--- What this exercise asks ---
**a.** In the security newsletter excerpt, by how much can confusing inputs slow down NLP systems?
**b.** Reproduce the stretch of the security newsletter excerpt from "Spectre and Meltdown are" through "buy new ones.".
**c.** Write what comes next in the security newsletter excerpt, starting after its last sentence.

Availability Attacks against Neural Networks

[2020.06.10] New research on using specially crafted inputs to slow down
machine-learning neural network systems:

Sponge Examples: Energy-Latency Attacks on Neural Networks shows how to find
adversarial examples that cause a DNN to burn more energy, take more time, or
both. They affect a wide range of DNN applications, from image recognition to
natural language processing (NLP). Adversaries might use these examples for all
sorts of mischief -- from draining mobile phone batteries, though degrading the
machine-vision systems on which self-driving cars rely, to jamming cognitive
radar.

So far, our most spectacular results are against NLP systems. By feeding them
confusing inputs we can slow them down over 100 times. There are already
examples in the real world where people pause or stumble when asked hard
questions but we now have a dependable method for generating such examples
automatically and at scale. We can also neutralize the performance improvements
of accelerators for computer vision tasks, and make them operate on their worst
case performance.

The paper.

** *** ***** ******* *********** *************

Another Intel Speculative Execution Vulnerability

[2020.06.11] Remember Spectre and Meltdown? Back in early 2018, I wrote:

Spectre and Meltdown are pretty catastrophic vulnerabilities, but they only
affect the confidentiality of data. Now that they -- and the research into the
Intel ME vulnerability -- have shown researchers where to look, more is coming
-- and what they'll find will be worse than either Spectre or Meltdown. There
will be vulnerabilities that will allow attackers to manipulate or delete data
across processes, potentially fatal in the computers controlling our cars or
implanted medical devices. These will be similarly impossible to fix, and the
only strategy will be to throw our devices away and buy new ones.

That has turned out to be true. Here's a new vulnerability:

On Tuesday, two separate academic teams disclosed two new and distinctive
exploits that pierce Intel's Software Guard eXtension, by far the most sensitive
region of the company's processors.

--- Given information ---
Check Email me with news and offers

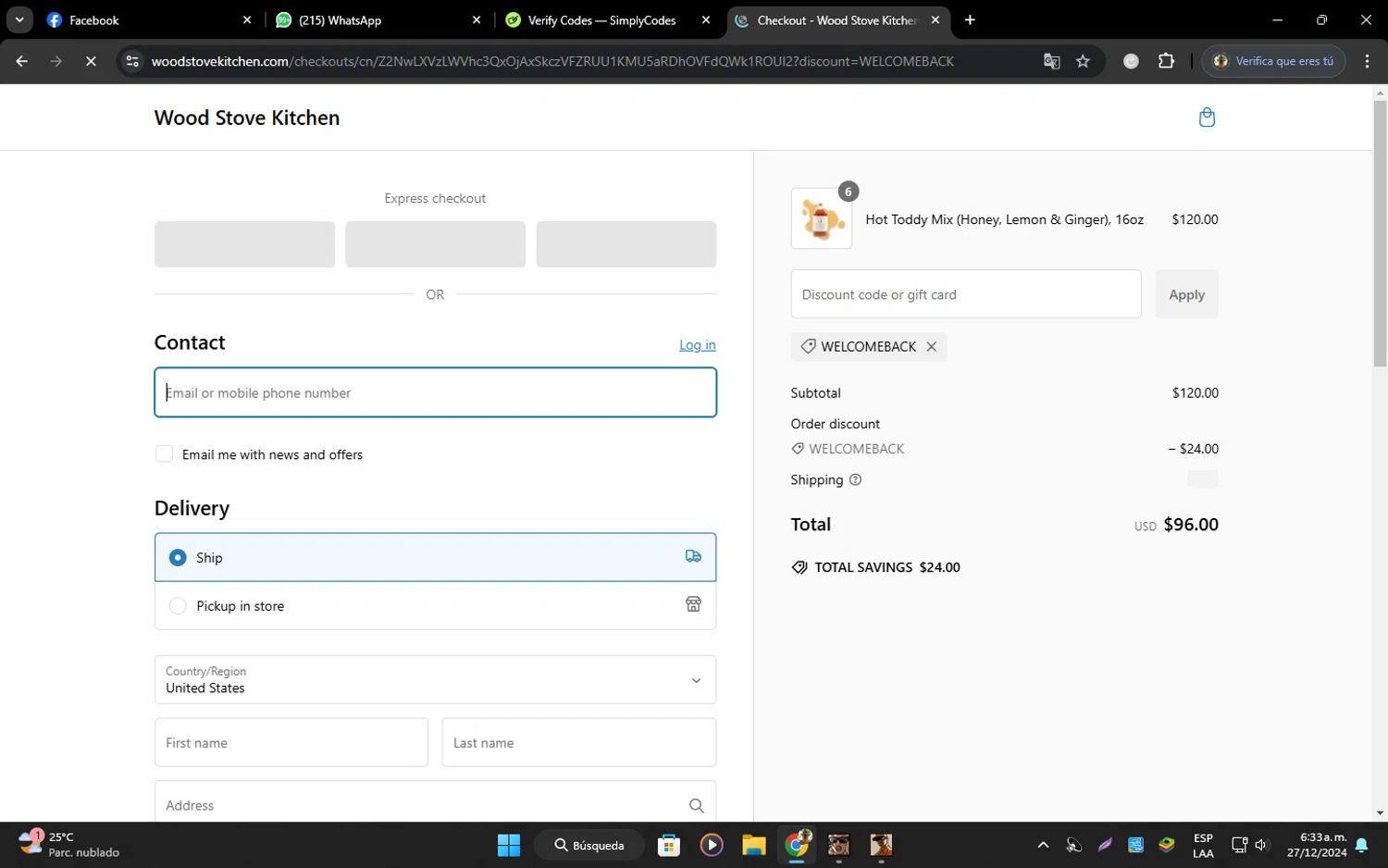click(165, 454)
---
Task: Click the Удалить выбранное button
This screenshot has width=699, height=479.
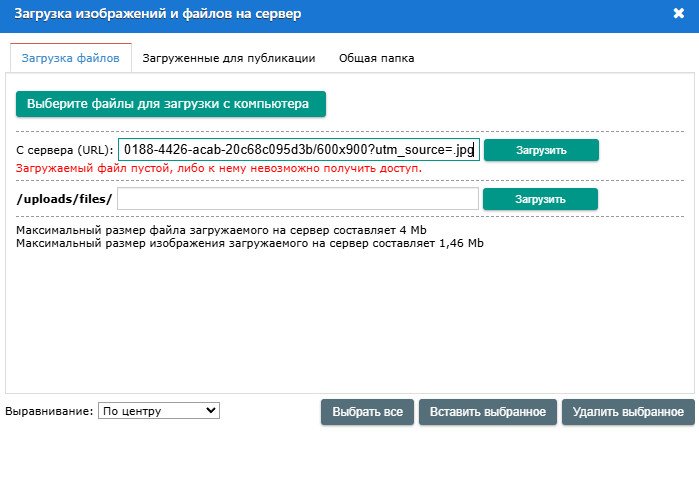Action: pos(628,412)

--- Answers provided ---
**a.** Over 100 times.

**b.**
Spectre and Meltdown are pretty catastrophic vulnerabilities, but they only
affect the confidentiality of data. Now that they -- and the research into the
Intel ME vulnerability -- have shown researchers where to look, more is coming
-- and what they'll find will be worse than either Spectre or Meltdown. There
will be vulnerabilities that will allow attackers to manipulate or delete data
across processes, potentially fatal in the computers controlling our cars or
implanted medical devices. These will be similarly impossible to fix, and the
only strategy will be to throw our devices away and buy new ones.

**c.**
[...]

The new SGX attacks are known as SGAxe and CrossTalk. Both break into the
fortified CPU region using separate side-channel attacks, a class of hack that
infers sensitive data by measuring timing differences, power consumption,
electromagnetic radiation, sound, or other information from the systems that
store it. The assumptions for both attacks are roughly the same. An attacker has
already broken the security of the target machine through a software exploit or
a malicious virtual machine that compromises the integrity of the system. While
that's a tall bar, it's precisely the scenario that SGX is supposed to defend
against.

Another news article.

** *** ***** ******* *********** *************

Facebook Helped Develop a Tails Exploit

[2020.06.12] This is a weird story:

Hernandez was able to evade capture for so long because he used Tails, a version
of Linux designed for users at high risk of surveillance and which routes all
inbound and outbound connections through the open-source Tor network to
anonymize it. According to Vice, the FBI had tried to hack into Hernandez's
computer but failed, as the approach they used "was not tailored for Tails."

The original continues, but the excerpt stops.